The Del Mar Thoroughbred Club was organized in 1936 by a group of investors that included Bing Crosby and actor Pat O'Brien. The site in the San Dieguito River valley, between the coastal bluffs and the inland hills, offered a flat valley floor suitable for a racetrack and enough space to build the grandstands and facilities that serious horse racing required. Crosby's involvement was both financial and promotional — his radio broadcasts and his reputation drew attention to what would otherwise have been a regional venue competing against established tracks in Southern California. The opening day crowd in 1937 was large. The track's Spanish Colonial Revival architecture, designed to complement the surrounding landscape, gave it a distinctive visual identity. It was, from the beginning, meant to feel like more than just a place to bet on horses.

The Thoroughbred Season

The Del Mar Thoroughbred Club runs its racing meet during the summer — typically late July through early September — when the coastal climate makes the San Dieguito valley somewhat more bearable than the inland heat of Los Angeles. The races include graded stakes events that draw competitive horses from breeding operations across North America. The track's proximity to the ocean moderates temperatures, and the marine layer that rolls in from the Pacific in the mornings typically burns off by post time. The infield, the paddock, the grandstands: the physical layout of the track has evolved considerably from the original 1937 configuration, but the basic experience — crowds, horses, the sound of the starting gate — has remained consistent across nearly ninety years of operation.

The San Diego County Fair

The fairgrounds around the racetrack host the San Diego County Fair each summer, running from late May through early July — just before the racing season begins. The county fair is one of the largest in California, drawing more than a million visitors in most years. It operates in the conventional California fair tradition: agricultural exhibits, carnival rides, livestock competitions, deep-fried foods, concerts, and demonstrations of the kinds of skills and crafts that define the region's agricultural heritage, however attenuated that heritage has become in a heavily urbanized county. The fair and the racing season together create a period of concentrated activity in the valley that the rest of the year, with its concerts, swap meets, dog shows, and trade events, fills in around the edges.

A Year-Round Complex

The Del Mar Fairgrounds has evolved into a multi-use entertainment complex that operates year-round rather than just during the racing and fair seasons.
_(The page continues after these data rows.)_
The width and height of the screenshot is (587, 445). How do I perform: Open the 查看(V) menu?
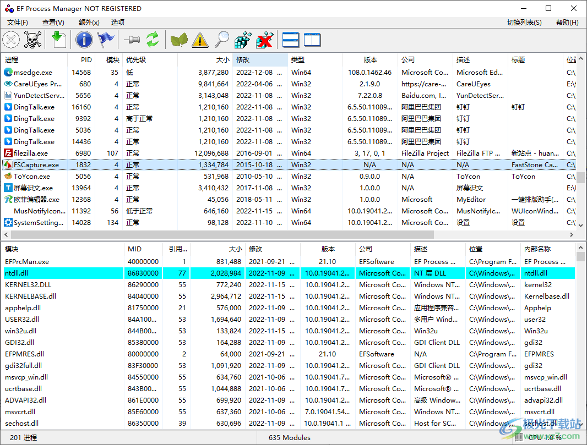[x=53, y=23]
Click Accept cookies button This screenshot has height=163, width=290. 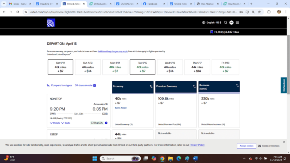tap(246, 146)
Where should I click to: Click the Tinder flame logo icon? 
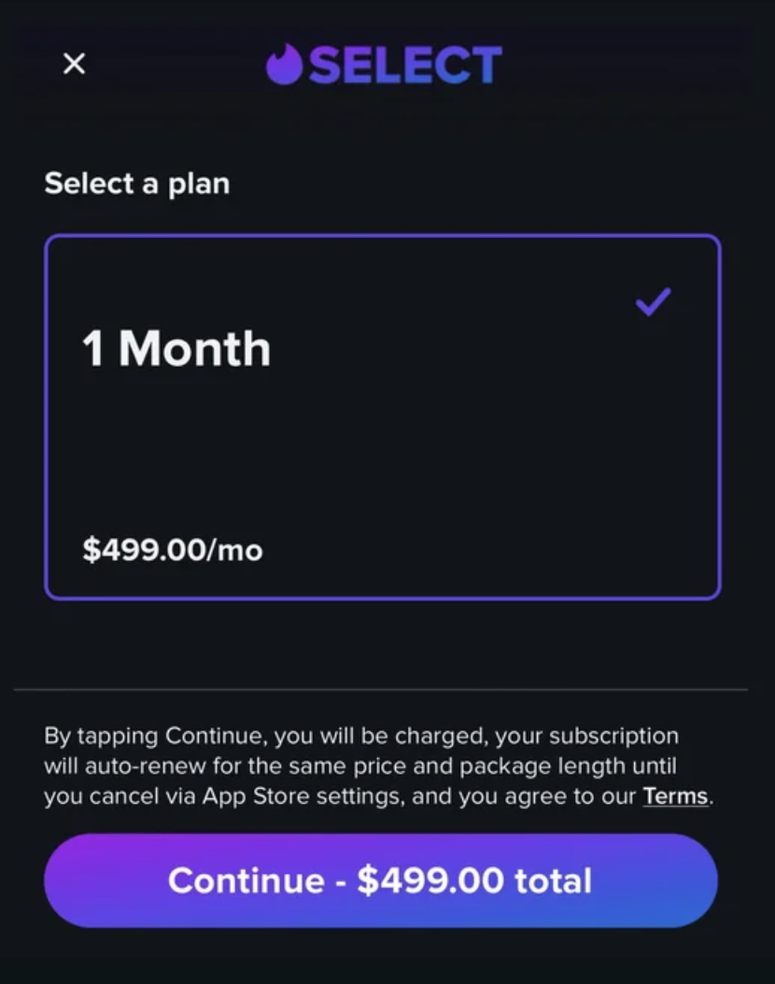click(x=284, y=64)
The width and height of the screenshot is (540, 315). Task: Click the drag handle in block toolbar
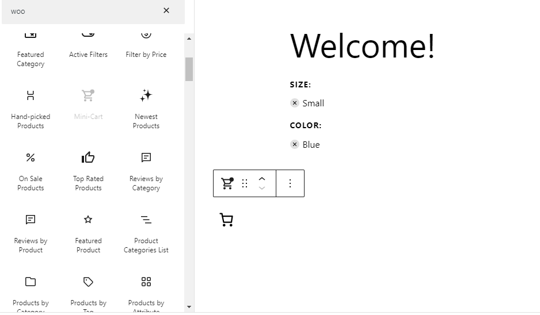[245, 183]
The Grandstand arena hosts concerts. The exhibit halls accommodate trade shows and conventions. The Surf and Turf RV Park provides camping for those who arrive with their homes. The O'Brien Pavilion, named for Bing Crosby's co-founder Pat O'Brien, is an event space. What began as a horse track in a river valley is now a 370-acre complex with infrastructure supporting dozens of different uses. The San Dieguito River flows nearby, its lower reaches managed as a wetland preserve. The Los Peñasquitos Lagoon lies to the south. The fairgrounds, built on the flat valley floor between bluffs and hills, occupies land that the river once had to itself.

From the Air

Located at 32.976°N, 117.262°W in the San Dieguito River valley, just north of Del Mar. The fairgrounds and racetrack oval are clearly visible from the air — the track's oval is the most distinctive feature, surrounded by grandstands and parking. The Los Peñasquitos Lagoon lies to the south-east. The Pacific Ocean and Del Mar's coastal bluffs are approximately 1.5 miles to the west. San Diego International Airport (KSAN) lies approximately 18 miles to the south-southeast.